You know, it is actually quite interesting to contrast the Western "theology" (I don't buy this as official teaching) you mention above, to Eastern understanding on this subject. To the Fathers, the wage of sin was not death so much as it was life as we know it. They described that prior to the fall, our bodies were pristine and transparent. After the fall, our bodies became polluted by organs as so many accretions; becoming opaque, mortal, and destined to suffer and decompose.
This is the kind of life that requires redemption. The creation of a demi-god type creature who is immune from death does not, would not, participate in this type of existence. And, if they, He/She, do not participate in this existence, they cannot participate in its redemption. This is part of the Arian controversy. (Its amazing but there are really no new heresies, just new people that hold them.)
Furthermore, it is only through death that we are redeemed. It is only by following Christ in his steps that we transcend ourselves.
If Mary did not die, she could not be redeemed by her Son. She would not participate in his ultimate sacrifice and therefore, could not participate in its victory.
If Christ died and Mary did not, that would, in effect, make her superior to Him, hardly a dogmatic proposition!

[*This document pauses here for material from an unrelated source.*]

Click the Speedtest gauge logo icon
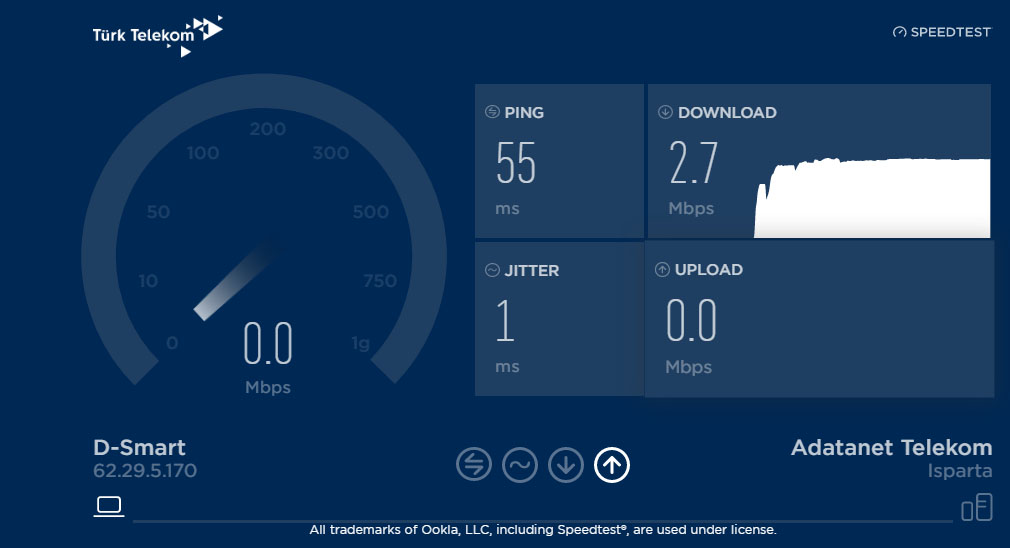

When I say my theological formation was Western, that is only partially true; we did study the Fathers of the Church, Eastern as well as Western. It was so long ago that I can't remember who said it but one of the Fathers said something to the effect that "what was not assumed was not redeemed". I think this is what you are saying.
However, "transparent bodies" and "polluted by organs" sounds like someone was tainted by gnosticism.
I really wish this old topic wouldn't get rehashed over and over again as it does.
And we seem to be talking past each other at the best of times.
There really is no difference between East and West on the subject.
The Immaculate Conception was proclaimed as a way, as Kallistos Ware states, to assert that the Mother of God never had any "stain" of sin on her soul.
Thus, it was a way to repudiate the old Augustian notion of "stain of Original Sin" as having ever touched the soul of the Mother of God.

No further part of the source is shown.